When I started meditation practice with L Star I bought a wonderful book by Relax Kids called Aladdin’s Magic Carpet. It’s a book of visualisations based on popular children stories. I thought it was brilliant and started reading them after bedtime stories, but L Star was not very impressed and in hindsight it was too intangible for his first experience of meditation. There I was reading to him and there he was listening and watching me, but he didn’t want to close his eyes and fidgeting/climbing far outweighed peaceful listening and we both ended up feeling frustrated. I realise now he probably wasn’t sure how this was different from a story or what exactly he was supposed to be doing when I said ‘Imagine you are…’. Even imagining a specific thing takes mental discipline and 4 year olds aren’t really known for that, or for being able to lie still. They have their own wild imaginations but they are just that, wild. Jumping around pretending to BE a monkey yes, lying down with closed eyes and imagining being a monkey… not so much.

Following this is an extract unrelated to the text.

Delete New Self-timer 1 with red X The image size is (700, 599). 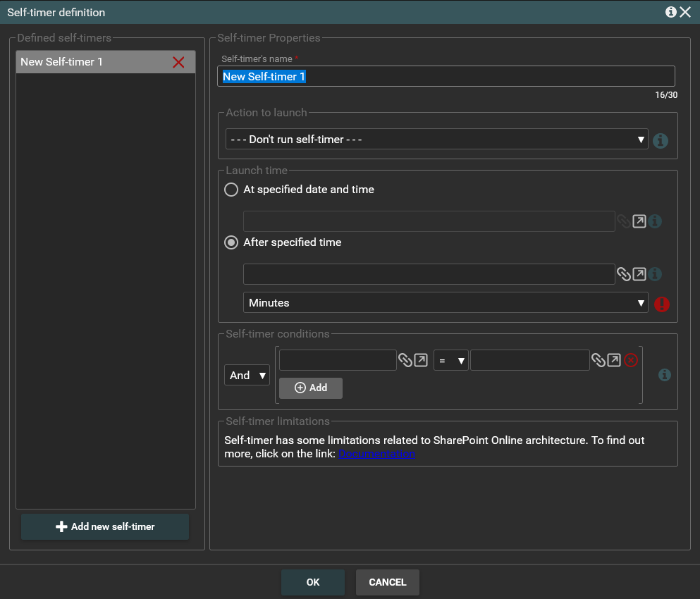pyautogui.click(x=178, y=62)
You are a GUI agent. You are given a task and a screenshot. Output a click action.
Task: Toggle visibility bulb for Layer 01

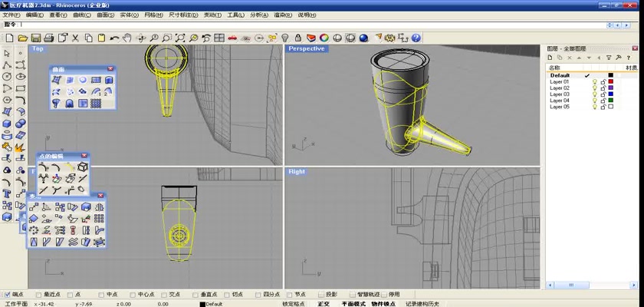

So I decided it would help if he could imitate me, so we started to meditate together. We found these videos by Cosmic Kids on You Tube and started with this one, Candle of Concentration.
He loved it. It was tangible, a bit funny and clearly explained what we were supposed to be doing. Plus it was on You Tube so had a bit of cool factor. He loved having this time with me where we both sat in our special meditating pose together, cross legged on the floor and willingly listened and closed his eyes when he saw me listening and closing my eyes too. After watching the video we tried with a real candle, again something tangible for him to focus on. As we looked at it I talked quietly about noticing the different colours in the candle flame, how it moved sometimes. Then I challenged him to look at it without blinking for as long as possible whilst I did the same. He did it, he focused. We closed our eyes and I asked him to see the candle with his eyes closed. He told me he could see it in the desert, then in the jungle! I asked him to make it bigger and smaller which at first he found hard but has gotten better at with practice.
Now I’ve made a routine that in the middle of the day when his little brother is asleep, we have our meditating time. I look forward to it just as much as he does, some peaceful time together. We watch a Cosmic Kids Zen Den video, then practice our candle meditation or watch our Calm Jars – pictured below, shake them and watch the glitter settle as you let your mind settle, always a hit in my kids yoga classes. (See the Meditation Resources page for how to make one)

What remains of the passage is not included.